Co-Founder of WordPress, Founder of Automattic, Investor with Audrey

Lessons Learned

Bringing people together is powerful.

The WordCamp template has been recreated all over the world.

Instead of one big conference, the WordPress community has 70 conferences of 300 people globally.


Lesson: Building a Unicorn with Matt Mullenweg

Step #6 WordCamps: WordCamps are community-organized events, channeling the power of community

WordCamp was the idea that there was this movement of volunteer organized conferences. BarCamp was one. I was actually involved with the first one just by chance not really by planning or anything. But that we're showing that bringing people together, even though we're a distributive company, we're big believers in the power of being together. So WordCamp was doing that for WordPress and saying, "Hey."

The first one was organized with just a few weeks’ notice. It was free. The first one was free as well. "Let's get some sponsors to pick up the barbeque bill and a venue and bring a couple hundred people together and let's talk about WordPress for a day." It was really cool. The first year, there was just that one. But then, after the second year, the template we had created for whatever WordCamp was, started to be replicated all over the world. The first international one I went to was in Buenos Aires. And now, today, there are 70 or 80 per year.
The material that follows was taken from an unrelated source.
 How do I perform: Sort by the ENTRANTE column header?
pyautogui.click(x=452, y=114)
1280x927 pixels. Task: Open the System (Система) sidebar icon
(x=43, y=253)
So a couple every weekend, but usually on weekends all over the world in every possible, imaginable city.

In fact there's WordCamps devoted to education topics or even small niches of WordPress, which is already kind of a niche in the world. What we've arrived to is a good balance for them, as they're not free anymore, partially because we found that it's less likely for people to come. And at that first WordCamp we had about 80 pounds of barbeque that was unconsumed that, then, went in my freezer. And well, I guess it was consumed over the coming months. I kept defrosting it about ten pounds at a time and I gained a lot of weight. So $20 gets you good value for your money.

So $20 is just so people are more likely to come when they say they will. And, of course, it is for scholarships, if it's a problem for anyone. It's usually a t-shirt, a full day or two days of talks given by volunteers, also a lunch, and sometimes an open bar afterwards. So, it's the best $20, I think you can spend.

We try to keep them super inclusive, non-commercial for the most part. There's obviously commercial entities in everything, but they are not setting the agenda or dominating it. And to really focus on education. WordPress is powerful software. There's a ton you can learn. There's a ton I've learned when I go to WordCamp still. I love sitting in the back of a WordCamp talk and maybe I know 95% of it, but there's a 5% that I just never thought of in that way, that's a better way to present something. It might be something I didn't know or a plug-in I never heard of. Those are my favorites. And so these now happen across the world constantly.

I like where some projects take an approach of doing one or a couple of big conferences for 5 or 10,000 people. What we've tried to say is that," Let's make it a little more community driven and a little more grassroots." So rather than having one conference of 10,000 people, we have 70 conferences of 30 people, or wait, 300 people. That scale is both much easier to organize and more fun to be at.

The growth of WordCamps, I think that that's a good question. I'm sure that every organizer has a different story. But a commonality is often that with WordPress, you get basically a million dollar software for free. Quality-wise, I would put it next to any proprietary software out there, including some which is quite expensive. But it's free for the world. So people who have gotten a lot from the community or from the software itself, like to pay it forward and want to give something back. And often the most valuable thing they can give back, since we don't really have a way to give us dollars that directly goes in development or anything, is to give your time, helping people who know less than you, running meet-ups or WordCamps, volunteering, setting up sites for friends and things. So this ends up going pretty well.